Work order 1: According to the article on AI cancer diagnostics, which cities have centres that will deliver digital upgrades with the immediate funding?
Work order 2: Rewrite the article on AI cancer diagnostics from "As part of its" to "AI to diagnose disease.", swapping "£50 million" for "£75 million".

Source passage:

New UK government push to expand AI-based diagnostics in long-term cancer detection strategy

As part of its long-term response to COVID-19, and its commitment to detecting three-quarters of cancers at an early stage by 2028, the UK Government has announced a further £50 million in funding to support diagnostic centres of excellence in developing AI to diagnose disease. 

The funding boost will scale up the work of existing Digital Pathology and Imaging Artificial Intelligence Centres of Excellence, launched in 2018 to develop cutting-edge digital tools to improve the diagnosis of disease, and should ultimately lay the groundwork for a new national diagnostic network spanning tens of hospitals across the UK National Health Service (NHS). Through the immediate funding, centres in the cities of Coventry, Leeds and London will deliver digital upgrades to pathology and imaging services across an additional 38 NHS Trusts. 

National Pathology Imaging Co-Operative Director Darren Treanor singled out the value of the AI-driven technology in providing a “second opinion” on rare cancers such as childhood tumours, supporting doctors through supplementary, data-driven clinical decision-making to speed up the diagnostic and therapeutic decision-making processes and enable the rapid processing of patients. 

Fresh AI drive to innovate within and digitise healthcare 

Reza Razavi, Director of the London Medical Imaging and AI Centre for Value-Based Healthcare – one of the recipients of the new tranche of funding – welcomed the additional support, stressing research centre to continue its mission to increase the uptake of AI technology in diagnostics and therapeutics, and to support clinicians in delivering personalised care. 

Led by King’s College London, the Centre creates a forum for collaboration between industry bodies from the historically industry-dominated field of medical AI R&D, researchers investigating pioneering AI in academia, and healthcare professionals to identify key areas in which AI can improve patient care in the UK National Health Service.

Supplied information:
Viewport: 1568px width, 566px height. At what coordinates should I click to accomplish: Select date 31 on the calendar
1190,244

--

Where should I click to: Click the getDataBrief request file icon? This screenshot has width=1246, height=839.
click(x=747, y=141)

...

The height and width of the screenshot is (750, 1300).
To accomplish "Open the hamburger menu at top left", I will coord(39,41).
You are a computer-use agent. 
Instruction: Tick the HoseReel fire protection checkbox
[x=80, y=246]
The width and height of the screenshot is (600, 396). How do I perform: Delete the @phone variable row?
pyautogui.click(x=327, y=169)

Expected answer 1: Coventry, Leeds and London.

Expected answer 2:
As part of its long-term response to COVID-19, and its commitment to detecting three-quarters of cancers at an early stage by 2028, the UK Government has announced a further £75 million in funding to support diagnostic centres of excellence in developing AI to diagnose disease.